L'A. anime le Centre de recherche sur l'Utopie à l'Université de
Lucca. Depuis plus de vingt ans, il médite et écrit sur l'utopie,
il faut entendre l'«eu-topie», la société juste et fraternelle à
laquelle tend l'histoire humaine. Cet ouvrage de philosophie et
d'érudition constitue un chapitre de cette recherche enthousiaste.
Le diable, tel qu'il est présenté dans les évangiles et dans la
tradition de l'Église, est un «mythe et n'est ni une réalité, ni
une personne; c'est une projection imaginaire et symbolique du mal
de l'homme» (p. 180). Cette thèse est démontrée de trois manières.
1) Par la dénonciation de l'idéologie. Le diable, le péché et
l'enfer sont les facteurs de la terreur que le pouvoir
ecclésiastique pour son intérêt propre a substitué à la religion de
l'amour qui fait la nouveauté de l'Évangile (ch. II). 2) La
déconstruction historique de la genèse du mythe (ch. III et IV)
explique par l'apocalyptique et le mazdéisme la présence massive et
exceptionnellement forte du diable dans le «cadre» des évangiles et
de leur combat. Faute d'avoir discerné scientifiquement
l'originalité de la charité évangélique (d'ailleurs annoncée dans
l'optimisme de l'AT) et leur schématisme dualiste et conflictuel
d'origine étrangère mais imposé par les circonstances et
l'environnement historique, la tradition patristique et
ecclésiastique s'est dégradée dans l'absurde (p. 165), l'insanité
(p. 193) et l'horreur. 3). La réflexion philosophique reconnaît au
contraire les racines immanentes du mal (p. 178 s), la finitude, la
potentialité infinie de l'être (humain), la différence de la raison
et de la passion, mais aussi la patience de l'histoire lente à
libérer l'homme des structures du mal.

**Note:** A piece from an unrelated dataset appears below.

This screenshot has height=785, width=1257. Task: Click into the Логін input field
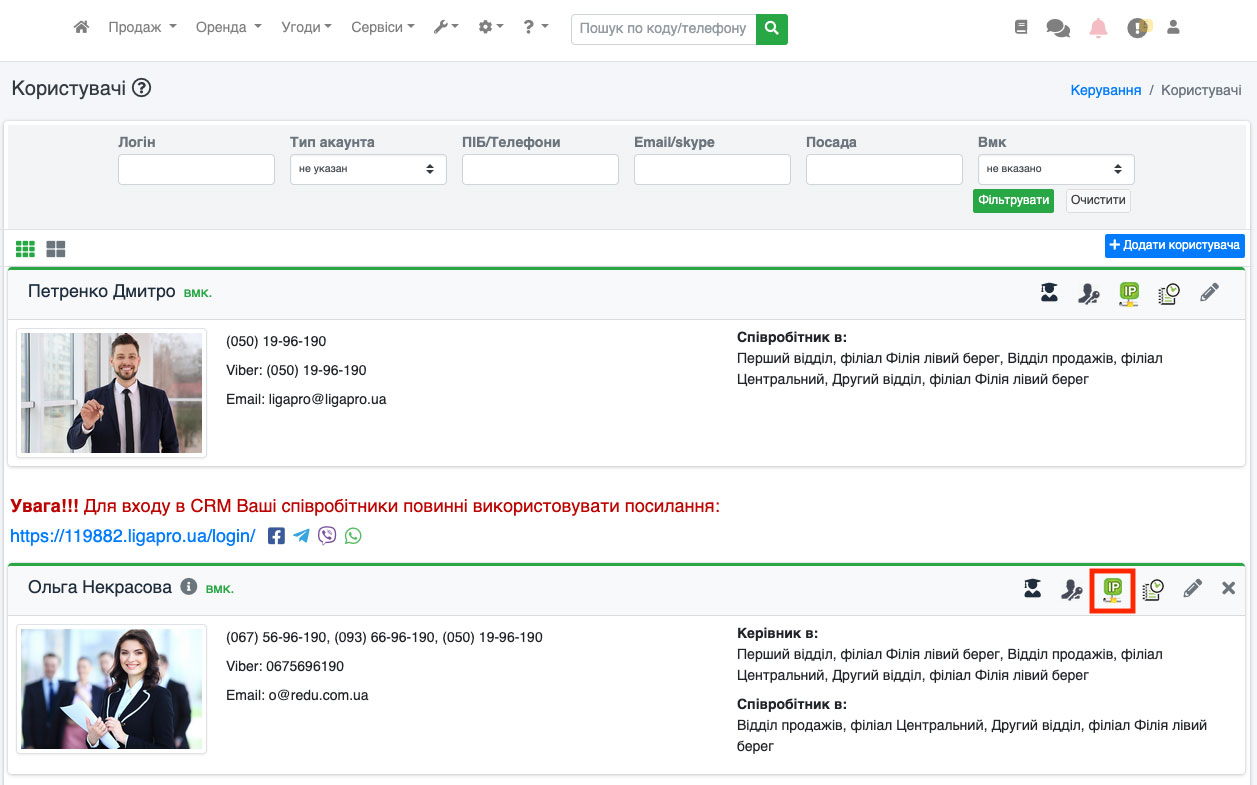coord(196,169)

La libération aujourd'hui
entreprise rend désormais inutile le diable; elle en démolit le
mythe pour laisser place à la responsabilité humaine de construire
la société de justice et d'amour que Dieu lui confie.

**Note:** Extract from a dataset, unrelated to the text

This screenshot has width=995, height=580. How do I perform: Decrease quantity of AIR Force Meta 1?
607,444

La rhétorique de l'A. est plus imposante que démonstrative. La
connaissance des textes scripturaires et des sources anciennes
semble importante (sans oublier les inévitables Esséniens).
Curieusement, aucune référence n'est donnée aux recherches modernes
et contemporaines: ni Kant, ni Freud, ni Bloch (souvent si proche),
ni Delumeau ne sont cités. L'A. prémunit du doute par une naïveté
épistémologique qui ne distingue pas le mythe du symbole et une
candeur spirituelle encore ignorante des abîmes dont jaillissent la
joie et l'espérance. - A. Chapelle, S.J.